■ Text:

U.S. Stocks Seeing Further Downside Following Yesterday’s Pullback

Following the sharp pullback seen over the course of the previous session, stocks have seen further downside in morning trading on Friday. The major averages have slid firmly into negative territory, with the Nasdaq and the S&P 500 falling to their lowest intraday levels in a month.

Currently, the major averages are just off their lows of the session. The Dow is down 404.93 points or 1.2 percent at 34,387.83, the Nasdaq is down 90.84 points or 0.7 percent at 13,083.81 and the S&P 500 is down 46.08 points or 1.1 percent at 4,347.58.

The continued weakness on Wall Street may partly reflect ongoing concerns about the Federal Reserve aggressively tightening monetary policy.

In comments on Thursday, Fed Chair Jerome Powell said he saw merit in “front-end loading” policy moves and indicated a 50 basis point rate hike would be on the table at the central bank’s next meeting in early May.

CME Group’s FedWatch Tool currently indicates a 50 basis point rate hike at the May meeting is a near certainty.

Traders may also be moving to safer havens ahead of the release of a deluge of earnings news from big-name companies next week.

Coca-Cola (KO), General Electric (GE), Alphabet (GOOGL), Microsoft (MSFT), Boeing (BA), McDonald’s (MCD), Twitter (TWTR), Amazon (AMZN), Intel (INTC) and Exxon Mobil (XOM) are just a few of the companies due to report their quarterly results.

Among individual stocks, shares of Gap (GPS) are moving sharply lower after the apparel retailer lowered its first quarter sales guidance and announced the departure of Old Navy President and CEO Nancy Green.

Telecom giant Verizon (VZ) has also come under pressure after reporting first quarter earnings in line with estimates but providing disappointing guidance.

On the other hand, shares of Kimberly-Clark (KMB) have jumped after the consumer products company reported better than expected first quarter results and raised its full-year sales forecast.

■ Dataset records:
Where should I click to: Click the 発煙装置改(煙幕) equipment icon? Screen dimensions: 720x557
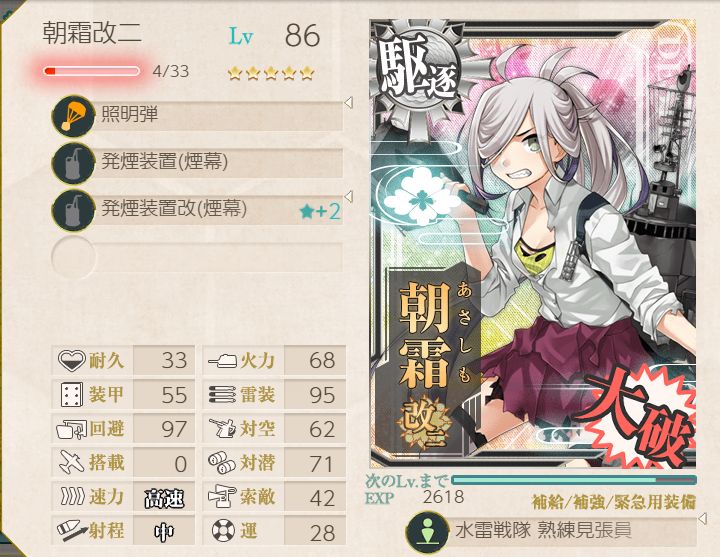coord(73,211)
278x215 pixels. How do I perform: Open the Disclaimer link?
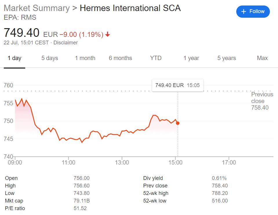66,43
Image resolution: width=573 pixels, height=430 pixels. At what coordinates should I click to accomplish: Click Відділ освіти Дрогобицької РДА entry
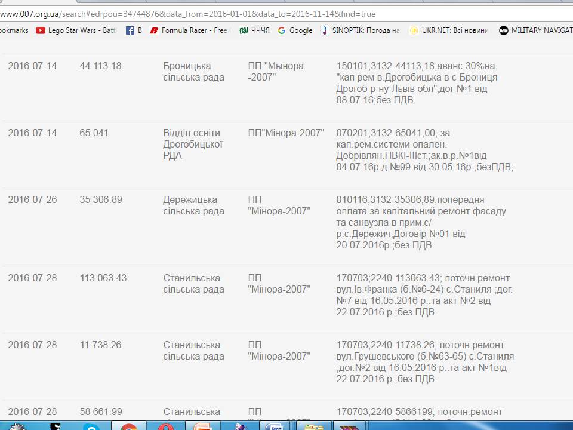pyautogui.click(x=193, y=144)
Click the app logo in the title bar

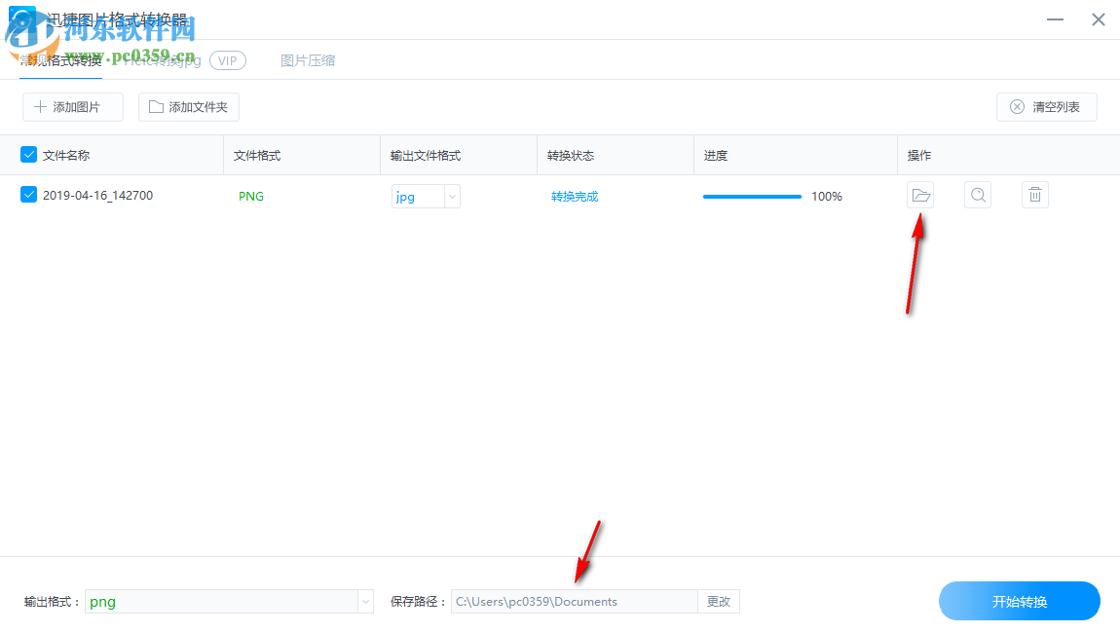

■ Set of tasks:
[a] Name the companies whose individual share price moves the stock market report describes, with each one's ticker symbol.
[b] Please resume the stock market report after its last sentence.
The rows have nothing to do with the stock market report.

■ Set of answers:
[a] Gap (GPS), Verizon (VZ), Kimberly-Clark (KMB)

[b]
Healthcare stocks have shown a significant move to the downside in morning trading, dragging the Dow Jones U.S. Health Care Index down by 2.5 percent.

Hospital operator HCA Healthcare (HCA) has helped lead the sector lower, plunging by 17.1 percent after reporting first quarter earnings that missed analyst estimates.

Considerable weakness has also emerged among gold stocks, as reflected by the 2.3 percent slump by the NYSE Arca Gold Bugs Index.

The sell-off by gold stocks comes amid a modest decrease by the price of the precious metal, with gold for June delivery slipping $4.60 to $1,943.60 an ounce.

Computer hardware, airline and telecom stocks are also seeing notable weakness, moving lower along with most of the other major sectors.

In overseas trading, stock markets across the Asia-Pacific region moved mostly lower during trading on Friday. Japan’s Nikkei 225 Index tumbled by 1.6 percent, while Hong Kong’s Hang Seng Index dipped by 0.2 percent.

The major European markets have also moved to the downside on the day. While the U.K.’s FTSE 100 Index has slumped by 1.1 percent, the French CAC 40 Index and the German DAX Index are down by 1.9 percent and 2.2 percent, respectively.

In the bond market, treasuries have moved modestly higher after showing a lack of direction early in the session. Subsequently, the yield on the benchmark ten-year note, which moves opposite of its price, is down by 4.3 basis points at 2.874 percent.